RECORDS FOR THE EXERCISE:
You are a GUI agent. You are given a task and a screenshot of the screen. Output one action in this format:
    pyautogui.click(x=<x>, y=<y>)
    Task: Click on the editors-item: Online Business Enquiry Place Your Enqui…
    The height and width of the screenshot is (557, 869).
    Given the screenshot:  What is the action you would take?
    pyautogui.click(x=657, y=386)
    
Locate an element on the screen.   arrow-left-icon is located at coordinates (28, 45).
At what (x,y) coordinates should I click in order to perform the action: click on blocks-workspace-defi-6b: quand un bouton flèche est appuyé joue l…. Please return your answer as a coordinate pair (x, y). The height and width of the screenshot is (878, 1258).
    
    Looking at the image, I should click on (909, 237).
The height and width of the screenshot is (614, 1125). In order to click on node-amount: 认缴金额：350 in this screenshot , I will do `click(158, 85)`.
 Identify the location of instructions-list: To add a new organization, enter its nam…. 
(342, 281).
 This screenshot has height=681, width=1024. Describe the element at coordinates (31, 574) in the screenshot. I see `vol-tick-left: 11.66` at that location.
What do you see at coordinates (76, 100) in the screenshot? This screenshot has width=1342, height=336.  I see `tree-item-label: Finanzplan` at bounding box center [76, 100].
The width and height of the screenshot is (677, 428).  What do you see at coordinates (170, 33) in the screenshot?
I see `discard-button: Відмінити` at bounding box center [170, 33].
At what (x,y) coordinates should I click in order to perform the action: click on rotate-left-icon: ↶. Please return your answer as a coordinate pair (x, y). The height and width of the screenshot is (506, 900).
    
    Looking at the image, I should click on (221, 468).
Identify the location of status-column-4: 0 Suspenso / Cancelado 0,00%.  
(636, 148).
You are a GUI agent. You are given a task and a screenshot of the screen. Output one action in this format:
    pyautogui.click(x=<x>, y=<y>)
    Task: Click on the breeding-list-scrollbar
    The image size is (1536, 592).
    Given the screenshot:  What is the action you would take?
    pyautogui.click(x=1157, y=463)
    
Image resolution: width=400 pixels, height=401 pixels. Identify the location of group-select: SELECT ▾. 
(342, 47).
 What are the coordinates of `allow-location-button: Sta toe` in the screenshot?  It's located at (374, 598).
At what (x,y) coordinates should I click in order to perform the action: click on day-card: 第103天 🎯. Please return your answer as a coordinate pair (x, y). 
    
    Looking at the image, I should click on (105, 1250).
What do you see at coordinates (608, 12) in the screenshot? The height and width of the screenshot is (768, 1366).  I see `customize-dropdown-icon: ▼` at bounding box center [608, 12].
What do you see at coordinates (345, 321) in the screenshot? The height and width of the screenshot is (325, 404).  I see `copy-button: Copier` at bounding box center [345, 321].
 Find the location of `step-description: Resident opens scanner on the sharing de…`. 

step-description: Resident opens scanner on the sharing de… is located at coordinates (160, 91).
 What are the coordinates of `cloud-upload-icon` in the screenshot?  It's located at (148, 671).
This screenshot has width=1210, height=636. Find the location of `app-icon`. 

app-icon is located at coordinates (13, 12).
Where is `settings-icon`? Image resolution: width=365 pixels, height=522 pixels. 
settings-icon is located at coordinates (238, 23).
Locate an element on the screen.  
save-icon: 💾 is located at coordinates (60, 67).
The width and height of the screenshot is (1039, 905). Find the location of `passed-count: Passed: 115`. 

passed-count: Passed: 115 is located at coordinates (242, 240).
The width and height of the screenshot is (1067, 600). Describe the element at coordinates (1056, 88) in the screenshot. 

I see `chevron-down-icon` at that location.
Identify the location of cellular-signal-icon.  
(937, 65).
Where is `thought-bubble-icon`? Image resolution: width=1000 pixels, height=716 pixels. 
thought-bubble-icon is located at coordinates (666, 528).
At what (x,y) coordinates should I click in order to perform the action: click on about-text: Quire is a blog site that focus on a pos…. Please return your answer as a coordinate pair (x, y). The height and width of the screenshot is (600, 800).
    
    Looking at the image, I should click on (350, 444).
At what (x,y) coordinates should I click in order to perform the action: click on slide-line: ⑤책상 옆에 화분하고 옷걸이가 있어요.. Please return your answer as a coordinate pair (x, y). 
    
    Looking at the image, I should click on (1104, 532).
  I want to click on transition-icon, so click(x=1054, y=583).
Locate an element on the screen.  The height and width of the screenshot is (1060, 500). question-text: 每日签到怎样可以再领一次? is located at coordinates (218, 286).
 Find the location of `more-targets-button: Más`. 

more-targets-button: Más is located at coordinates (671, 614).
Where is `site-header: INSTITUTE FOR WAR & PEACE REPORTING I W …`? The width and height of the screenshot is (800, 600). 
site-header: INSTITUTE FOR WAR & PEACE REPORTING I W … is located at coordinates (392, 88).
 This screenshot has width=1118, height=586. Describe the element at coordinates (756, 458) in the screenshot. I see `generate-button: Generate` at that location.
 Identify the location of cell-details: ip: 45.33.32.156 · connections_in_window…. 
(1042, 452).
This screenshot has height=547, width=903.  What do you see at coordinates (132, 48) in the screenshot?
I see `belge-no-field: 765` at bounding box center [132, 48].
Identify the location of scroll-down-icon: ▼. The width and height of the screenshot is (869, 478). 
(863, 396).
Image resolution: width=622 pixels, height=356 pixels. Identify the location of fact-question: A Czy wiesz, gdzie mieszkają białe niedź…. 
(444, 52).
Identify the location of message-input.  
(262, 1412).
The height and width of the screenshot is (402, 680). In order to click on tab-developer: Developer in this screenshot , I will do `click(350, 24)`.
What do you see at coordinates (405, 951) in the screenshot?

THE TASK: Copy all the entries above again, swapping "Identify the location of" for "Find the position of" wherever it appears and leaving everything else the same.

SOLUTION:
You are a GUI agent. You are given a task and a screenshot of the screen. Output one action in this format:
    pyautogui.click(x=<x>, y=<y>)
    Task: Click on the editors-item: Online Business Enquiry Place Your Enqui…
    The height and width of the screenshot is (557, 869).
    Given the screenshot:  What is the action you would take?
    pyautogui.click(x=657, y=386)
    
Locate an element on the screen.   arrow-left-icon is located at coordinates (28, 45).
At what (x,y) coordinates should I click in order to perform the action: click on blocks-workspace-defi-6b: quand un bouton flèche est appuyé joue l…. Please return your answer as a coordinate pair (x, y). The height and width of the screenshot is (878, 1258).
    
    Looking at the image, I should click on (909, 237).
The height and width of the screenshot is (614, 1125). In order to click on node-amount: 认缴金额：350 in this screenshot , I will do `click(158, 85)`.
 Find the position of instructions-list: To add a new organization, enter its nam…. 
(342, 281).
 This screenshot has height=681, width=1024. Describe the element at coordinates (31, 574) in the screenshot. I see `vol-tick-left: 11.66` at that location.
What do you see at coordinates (76, 100) in the screenshot? This screenshot has width=1342, height=336.  I see `tree-item-label: Finanzplan` at bounding box center [76, 100].
The width and height of the screenshot is (677, 428).  What do you see at coordinates (170, 33) in the screenshot?
I see `discard-button: Відмінити` at bounding box center [170, 33].
At what (x,y) coordinates should I click in order to perform the action: click on rotate-left-icon: ↶. Please return your answer as a coordinate pair (x, y). The height and width of the screenshot is (506, 900).
    
    Looking at the image, I should click on (221, 468).
Find the position of status-column-4: 0 Suspenso / Cancelado 0,00%.  
(636, 148).
You are a GUI agent. You are given a task and a screenshot of the screen. Output one action in this format:
    pyautogui.click(x=<x>, y=<y>)
    Task: Click on the breeding-list-scrollbar
    The image size is (1536, 592).
    Given the screenshot:  What is the action you would take?
    pyautogui.click(x=1157, y=463)
    
Image resolution: width=400 pixels, height=401 pixels. Find the position of group-select: SELECT ▾. 
(342, 47).
 What are the coordinates of `allow-location-button: Sta toe` in the screenshot?  It's located at (374, 598).
At what (x,y) coordinates should I click in order to perform the action: click on day-card: 第103天 🎯. Please return your answer as a coordinate pair (x, y). 
    
    Looking at the image, I should click on (105, 1250).
What do you see at coordinates (608, 12) in the screenshot? The height and width of the screenshot is (768, 1366).  I see `customize-dropdown-icon: ▼` at bounding box center [608, 12].
What do you see at coordinates (345, 321) in the screenshot? The height and width of the screenshot is (325, 404).  I see `copy-button: Copier` at bounding box center [345, 321].
 Find the location of `step-description: Resident opens scanner on the sharing de…`. 

step-description: Resident opens scanner on the sharing de… is located at coordinates (160, 91).
 What are the coordinates of `cloud-upload-icon` in the screenshot?  It's located at (148, 671).
This screenshot has width=1210, height=636. Find the location of `app-icon`. 

app-icon is located at coordinates (13, 12).
Where is `settings-icon`? Image resolution: width=365 pixels, height=522 pixels. 
settings-icon is located at coordinates (238, 23).
Locate an element on the screen.  
save-icon: 💾 is located at coordinates (60, 67).
The width and height of the screenshot is (1039, 905). Find the location of `passed-count: Passed: 115`. 

passed-count: Passed: 115 is located at coordinates (242, 240).
The width and height of the screenshot is (1067, 600). Describe the element at coordinates (1056, 88) in the screenshot. 

I see `chevron-down-icon` at that location.
Find the position of cellular-signal-icon.  
(937, 65).
Where is `thought-bubble-icon`? Image resolution: width=1000 pixels, height=716 pixels. 
thought-bubble-icon is located at coordinates (666, 528).
At what (x,y) coordinates should I click in order to perform the action: click on about-text: Quire is a blog site that focus on a pos…. Please return your answer as a coordinate pair (x, y). The height and width of the screenshot is (600, 800).
    
    Looking at the image, I should click on (350, 444).
At what (x,y) coordinates should I click in order to perform the action: click on slide-line: ⑤책상 옆에 화분하고 옷걸이가 있어요.. Please return your answer as a coordinate pair (x, y). 
    
    Looking at the image, I should click on (1104, 532).
  I want to click on transition-icon, so click(x=1054, y=583).
Locate an element on the screen.  The height and width of the screenshot is (1060, 500). question-text: 每日签到怎样可以再领一次? is located at coordinates (218, 286).
 Find the location of `more-targets-button: Más`. 

more-targets-button: Más is located at coordinates (671, 614).
Where is `site-header: INSTITUTE FOR WAR & PEACE REPORTING I W …`? The width and height of the screenshot is (800, 600). 
site-header: INSTITUTE FOR WAR & PEACE REPORTING I W … is located at coordinates (392, 88).
 This screenshot has width=1118, height=586. Describe the element at coordinates (756, 458) in the screenshot. I see `generate-button: Generate` at that location.
 Find the position of cell-details: ip: 45.33.32.156 · connections_in_window…. 
(1042, 452).
This screenshot has height=547, width=903.  What do you see at coordinates (132, 48) in the screenshot?
I see `belge-no-field: 765` at bounding box center [132, 48].
Find the position of scroll-down-icon: ▼. The width and height of the screenshot is (869, 478). 
(863, 396).
Image resolution: width=622 pixels, height=356 pixels. Find the position of fact-question: A Czy wiesz, gdzie mieszkają białe niedź…. 
(444, 52).
Find the position of message-input.  
(262, 1412).
The height and width of the screenshot is (402, 680). In order to click on tab-developer: Developer in this screenshot , I will do `click(350, 24)`.
What do you see at coordinates (405, 951) in the screenshot?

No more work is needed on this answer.